None of these series has been created by the simple expedient of taking an existing edition and sending it to the printer—a plan too commonly followed, as is well known to every one who has ever investigated the text of a well-known author, and has found that each edition contains almost all the errors of its predecessors and adds fresh errors of its own. The Oxford texts are the result of the laborious co-operation of editor, publisher, and printer, involving the choice of the most authoritative original—very often the collation of a number of printed originals and sometimes of manuscripts as well—expert attention to the problems both editorial and typographical of which the successful solution produces a well-designed book, and finally scrupulous diligence in the elimination of error. The substantial accuracy of Oxford texts is widely recognized, and is known to be due to the united vigilance of the editors, the publishers (themselves scholars and sometimes editors), and the printers. It is less well known how complex and difficult are the problems which the modern editor has to solve. The scientific editing of English texts is indeed a relatively recent growth, and depends upon the application of principles which in the field of Greek and Latin textual criticism have been elaborated in the course of centuries. It is thus no accident that the work done in English editing in the last five-and-twenty years has been largely in the hands of scholars trained in the Oxford school of Literae Humaniores, and has synchronized with the production of the Scriptorum Classicorum Bibliotheca Oxoniensis.
This series, now popularly known as the Oxford Classical Texts, is the only large series of critical texts of Greek and Latin authors produced in recent times outside Germany and able to hold its own in competition with its great German rivals. The texts, which now fill nearly eighty volumes and include the most important writers of the ‘classical’ periods of Greek and Roman literature, have been based upon much fresh examination of the manuscript originals. Some of the editors, indeed, have devoted years to this kind of investigation; the labours of Mr. Allen on the manuscripts of Homer and of Professor Clark and Sir William Peterson on those of Cicero have secured for their authors a permanent place in the long history of classical scholarship.

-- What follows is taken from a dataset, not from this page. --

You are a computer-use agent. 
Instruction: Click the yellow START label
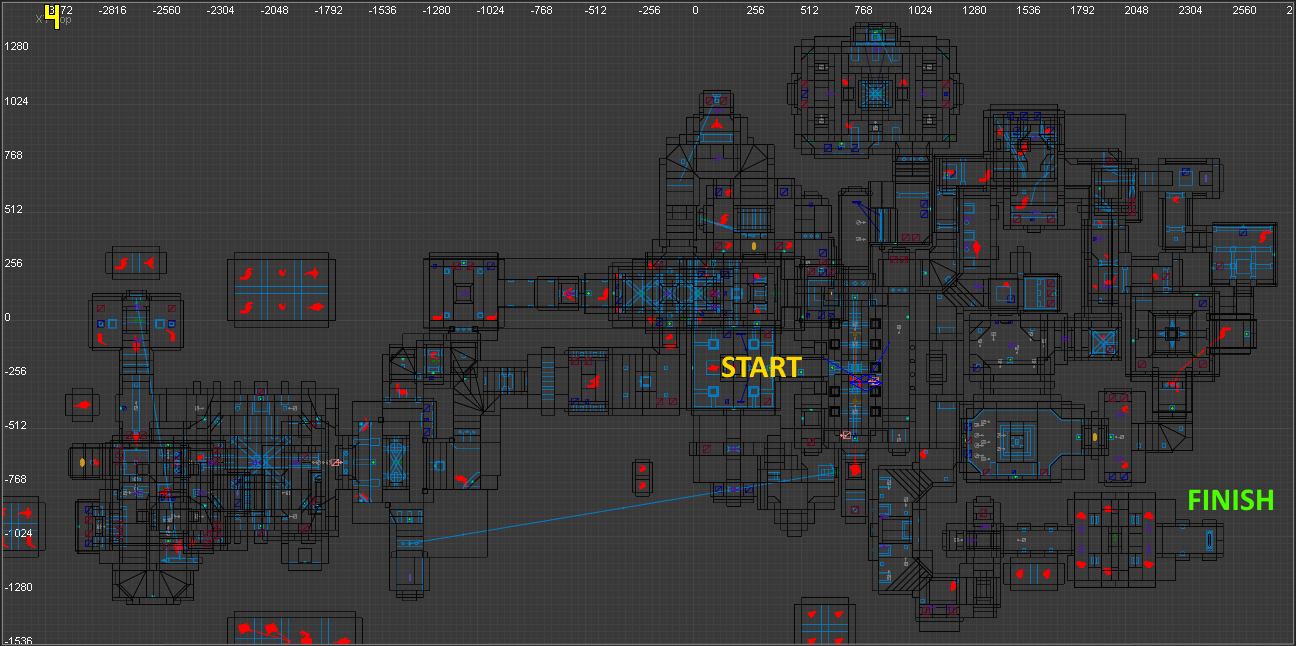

The aim of the series is to give the best text which the examination of the manuscripts in their relation to each other affords, and to provide in a brief apparatus criticus sufficient information to show the evidence on which the editor has based his decision. Conjectural emendations are mentioned in the notes when they are considered plausible, but are not admitted to the text except where they reach a high degree of probability. This principle, which is mainly due to the authority of the late Ingram Bywater, has commended itself in the course of years even to those who were at first disposed to think it too austere, and has greatly enhanced the permanent value of the series, which before the war was finding its way into Germany itself. A famous German publisher went so far indeed as to address to Oxford (on the eve of the war) a letter of remonstrance on the price of the series, which was described as too low for its value.
The Oxford Library of Translations consists mainly of prose versions of Greek and Latin authors. These have not been made to order or in accordance with any single principle of translation, but have been produced at the instance of scholars unable to deny themselves the satisfaction of translating a favourite author. This, which is perhaps the best guarantee of excellence, accounts for the miscellaneous constitution of the series, which has been enlarged by degrees as a happy conjunction of author and translator chanced to present itself, and from the same cause admits some interesting authors seldom or never included in series of translations made upon a less elastic plan.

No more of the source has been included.